Hassan Mawad, president of the Nahr el Bared Traders’ Committee and a member of the Nahr el Bared Reconstruction Commission for Civil Action and Studies, described the living conditions of displaced camp residents as ‘inhumane’ and called for the reconstruction to commence immediately.

‘We are living in a ghetto,’ he said.

Mawad, 65, remembers how the original Palestinian inhabitants cleared the land to build one-room houses out of earth and straw. Now, he said, ‘we cannot enter our own homes without being searched,’ referring to the Lebanese Army’s continued presence in and around the camp.

In the two years since the fighting ended, reconstruction efforts have been hampered by lack of funds, disagreements over the layout and design of the new camp and political opposition to any permanent construction that could be seen as a step towards the ‘naturalization’ of Palestinians in Lebanon.

On Thursday, the country’s highest administrative court is expected to rule on an official request from Christian leader Gen. Michel Aoun’s party, the Free Patriotic Movement, to stop reconstruction in order to survey archaeological remains discovered beneath the camp.

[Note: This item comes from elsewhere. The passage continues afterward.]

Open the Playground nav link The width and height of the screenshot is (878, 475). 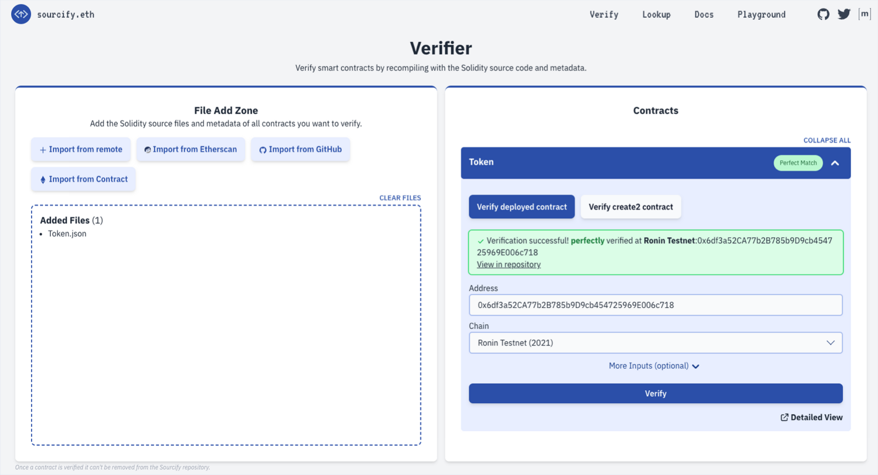(761, 15)
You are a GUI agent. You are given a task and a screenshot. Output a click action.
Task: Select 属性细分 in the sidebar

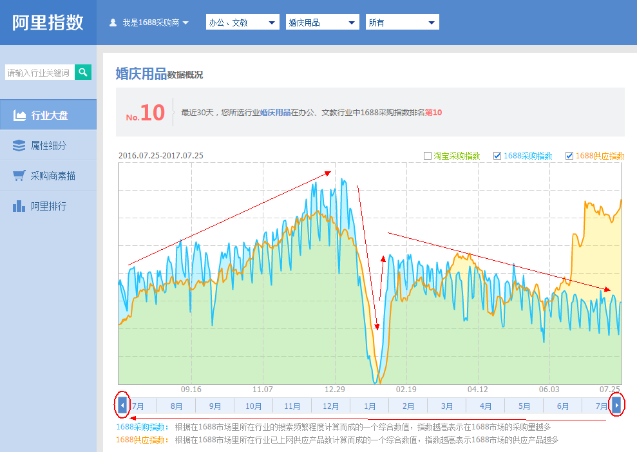[x=48, y=146]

But Aoun’s critics say his efforts to stop reconstruction are politically motivated, an appeal to his Christian base which fears that the reconstruction would promote the assimilation of Palestinians, skewing the Muslim-Christian balance in this fiercely sectarian country. Others see the attempt to stop reconstruction as a nod to the Lebanese Army, which enjoyed unprecedented support during the Nahr el Bared campaign and is widely seen as having ‘paid a high price’ with 170 soldiers killed. Ammar Saadedine, an urban planner working with the reconstruction commission, said he believes Aoun’s desire to preserve the archeological remains is merely a pretext.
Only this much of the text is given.